"""
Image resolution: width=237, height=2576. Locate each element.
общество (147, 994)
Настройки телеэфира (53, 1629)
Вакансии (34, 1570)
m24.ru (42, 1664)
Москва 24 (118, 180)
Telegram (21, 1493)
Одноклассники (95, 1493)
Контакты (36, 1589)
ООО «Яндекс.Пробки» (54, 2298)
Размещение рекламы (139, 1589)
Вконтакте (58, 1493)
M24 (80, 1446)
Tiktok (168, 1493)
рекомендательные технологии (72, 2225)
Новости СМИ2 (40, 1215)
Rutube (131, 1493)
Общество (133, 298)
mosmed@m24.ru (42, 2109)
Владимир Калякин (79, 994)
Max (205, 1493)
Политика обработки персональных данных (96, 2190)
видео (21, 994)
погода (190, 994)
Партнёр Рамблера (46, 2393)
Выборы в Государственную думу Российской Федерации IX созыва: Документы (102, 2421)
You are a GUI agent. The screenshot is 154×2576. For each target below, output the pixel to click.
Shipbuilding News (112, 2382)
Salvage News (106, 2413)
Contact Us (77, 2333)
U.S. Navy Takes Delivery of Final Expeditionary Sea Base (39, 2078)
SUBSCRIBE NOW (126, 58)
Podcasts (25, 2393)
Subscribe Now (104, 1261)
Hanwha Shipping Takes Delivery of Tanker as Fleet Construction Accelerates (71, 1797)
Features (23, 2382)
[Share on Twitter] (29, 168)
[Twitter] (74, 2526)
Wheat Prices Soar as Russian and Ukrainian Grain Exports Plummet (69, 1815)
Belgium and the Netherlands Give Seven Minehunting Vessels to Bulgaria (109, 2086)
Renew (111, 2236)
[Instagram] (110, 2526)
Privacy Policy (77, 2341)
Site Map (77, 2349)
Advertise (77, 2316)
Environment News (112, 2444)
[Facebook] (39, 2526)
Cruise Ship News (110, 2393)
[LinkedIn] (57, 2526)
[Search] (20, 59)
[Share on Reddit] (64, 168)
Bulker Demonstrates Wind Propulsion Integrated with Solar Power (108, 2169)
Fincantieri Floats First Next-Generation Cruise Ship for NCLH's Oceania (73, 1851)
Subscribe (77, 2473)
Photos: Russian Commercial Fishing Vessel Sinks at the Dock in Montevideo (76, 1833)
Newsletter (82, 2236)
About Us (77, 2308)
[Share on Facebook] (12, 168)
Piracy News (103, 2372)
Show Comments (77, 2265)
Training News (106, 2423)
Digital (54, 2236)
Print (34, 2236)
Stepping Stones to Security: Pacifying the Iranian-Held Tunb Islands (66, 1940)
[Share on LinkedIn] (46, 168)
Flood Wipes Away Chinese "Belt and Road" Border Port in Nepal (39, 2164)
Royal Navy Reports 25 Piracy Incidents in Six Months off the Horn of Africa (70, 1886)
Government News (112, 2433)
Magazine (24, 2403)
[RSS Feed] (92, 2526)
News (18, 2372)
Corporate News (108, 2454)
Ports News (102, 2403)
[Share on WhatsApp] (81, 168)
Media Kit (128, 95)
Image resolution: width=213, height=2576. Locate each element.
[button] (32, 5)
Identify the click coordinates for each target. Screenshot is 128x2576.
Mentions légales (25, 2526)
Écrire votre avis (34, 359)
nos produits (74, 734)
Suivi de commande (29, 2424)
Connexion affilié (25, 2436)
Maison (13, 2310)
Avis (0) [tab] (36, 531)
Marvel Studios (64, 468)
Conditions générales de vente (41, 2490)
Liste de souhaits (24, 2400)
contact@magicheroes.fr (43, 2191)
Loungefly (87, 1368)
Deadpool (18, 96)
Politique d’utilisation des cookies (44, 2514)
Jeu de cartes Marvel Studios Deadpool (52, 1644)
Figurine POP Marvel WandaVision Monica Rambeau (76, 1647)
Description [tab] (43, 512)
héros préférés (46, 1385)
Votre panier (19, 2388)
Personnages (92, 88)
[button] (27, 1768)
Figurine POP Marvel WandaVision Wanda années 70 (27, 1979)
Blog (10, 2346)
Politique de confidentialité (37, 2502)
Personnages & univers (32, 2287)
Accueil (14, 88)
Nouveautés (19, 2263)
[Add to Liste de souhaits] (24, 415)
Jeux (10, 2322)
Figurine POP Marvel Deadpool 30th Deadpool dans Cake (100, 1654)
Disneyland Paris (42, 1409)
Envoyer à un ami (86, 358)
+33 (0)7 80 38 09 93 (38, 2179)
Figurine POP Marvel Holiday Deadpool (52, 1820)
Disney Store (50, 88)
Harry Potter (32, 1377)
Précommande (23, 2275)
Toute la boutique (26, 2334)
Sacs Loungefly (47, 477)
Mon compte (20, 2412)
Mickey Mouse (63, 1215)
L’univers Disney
"""
- _WHAT IS NEEDED_
Exact copies of all the entries above are required.

- _RESULT FOR THIS TASK_
Image resolution: width=237, height=2576. Locate each element.
общество (147, 994)
Настройки телеэфира (53, 1629)
Вакансии (34, 1570)
m24.ru (42, 1664)
Москва 24 (118, 180)
Telegram (21, 1493)
Одноклассники (95, 1493)
Контакты (36, 1589)
ООО «Яндекс.Пробки» (54, 2298)
Размещение рекламы (139, 1589)
Вконтакте (58, 1493)
M24 (80, 1446)
Tiktok (168, 1493)
рекомендательные технологии (72, 2225)
Новости СМИ2 (40, 1215)
Rutube (131, 1493)
Общество (133, 298)
mosmed@m24.ru (42, 2109)
Владимир Калякин (79, 994)
Max (205, 1493)
Политика обработки персональных данных (96, 2190)
видео (21, 994)
погода (190, 994)
Партнёр Рамблера (46, 2393)
Выборы в Государственную думу Российской Федерации IX созыва: Документы (102, 2421)
You are a GUI agent. The screenshot is 154×2576. For each target below, output the pixel to click.
Shipbuilding News (112, 2382)
Salvage News (106, 2413)
Contact Us (77, 2333)
U.S. Navy Takes Delivery of Final Expeditionary Sea Base (39, 2078)
SUBSCRIBE NOW (126, 58)
Podcasts (25, 2393)
Subscribe Now (104, 1261)
Hanwha Shipping Takes Delivery of Tanker as Fleet Construction Accelerates (71, 1797)
Features (23, 2382)
[Share on Twitter] (29, 168)
[Twitter] (74, 2526)
Wheat Prices Soar as Russian and Ukrainian Grain Exports Plummet (69, 1815)
Belgium and the Netherlands Give Seven Minehunting Vessels to Bulgaria (109, 2086)
Renew (111, 2236)
[Instagram] (110, 2526)
Privacy Policy (77, 2341)
Site Map (77, 2349)
Advertise (77, 2316)
Environment News (112, 2444)
[Facebook] (39, 2526)
Cruise Ship News (110, 2393)
[LinkedIn] (57, 2526)
[Search] (20, 59)
[Share on Reddit] (64, 168)
Bulker Demonstrates Wind Propulsion Integrated with Solar Power (108, 2169)
Fincantieri Floats First Next-Generation Cruise Ship for NCLH's Oceania (73, 1851)
Subscribe (77, 2473)
Photos: Russian Commercial Fishing Vessel Sinks at the Dock in Montevideo (76, 1833)
Newsletter (82, 2236)
About Us (77, 2308)
[Share on Facebook] (12, 168)
Piracy News (103, 2372)
Show Comments (77, 2265)
Training News (106, 2423)
Digital (54, 2236)
Print (34, 2236)
Stepping Stones to Security: Pacifying the Iranian-Held Tunb Islands (66, 1940)
[Share on LinkedIn] (46, 168)
Flood Wipes Away Chinese "Belt and Road" Border Port in Nepal (39, 2164)
Royal Navy Reports 25 Piracy Incidents in Six Months off the Horn of Africa (70, 1886)
Government News (112, 2433)
Magazine (24, 2403)
[RSS Feed] (92, 2526)
News (18, 2372)
Corporate News (108, 2454)
Ports News (102, 2403)
[Share on WhatsApp] (81, 168)
Media Kit (128, 95)
Image resolution: width=213, height=2576. Locate each element.
[button] (32, 5)
Identify the click coordinates for each target. Screenshot is 128x2576.
Mentions légales (25, 2526)
Écrire votre avis (34, 359)
nos produits (74, 734)
Suivi de commande (29, 2424)
Connexion affilié (25, 2436)
Maison (13, 2310)
Avis (0) [tab] (36, 531)
Marvel Studios (64, 468)
Conditions générales de vente (41, 2490)
Liste de souhaits (24, 2400)
contact@magicheroes.fr (43, 2191)
Loungefly (87, 1368)
Deadpool (18, 96)
Politique d’utilisation des cookies (44, 2514)
Jeu de cartes Marvel Studios Deadpool (52, 1644)
Figurine POP Marvel WandaVision Monica Rambeau (76, 1647)
Description [tab] (43, 512)
héros préférés (46, 1385)
Votre panier (19, 2388)
Personnages (92, 88)
[button] (27, 1768)
Figurine POP Marvel WandaVision Wanda années 70 (27, 1979)
Blog (10, 2346)
Politique de confidentialité (37, 2502)
Personnages & univers (32, 2287)
Accueil (14, 88)
Nouveautés (19, 2263)
[Add to Liste de souhaits] (24, 415)
Jeux (10, 2322)
Figurine POP Marvel Deadpool 30th Deadpool dans Cake (100, 1654)
Disneyland Paris (42, 1409)
Envoyer à un ami (86, 358)
+33 (0)7 80 38 09 93 (38, 2179)
Figurine POP Marvel Holiday Deadpool (52, 1820)
Disney Store (50, 88)
Harry Potter (32, 1377)
Précommande (23, 2275)
Toute la boutique (26, 2334)
Sacs Loungefly (47, 477)
Mon compte (20, 2412)
Mickey Mouse (63, 1215)
L’univers Disney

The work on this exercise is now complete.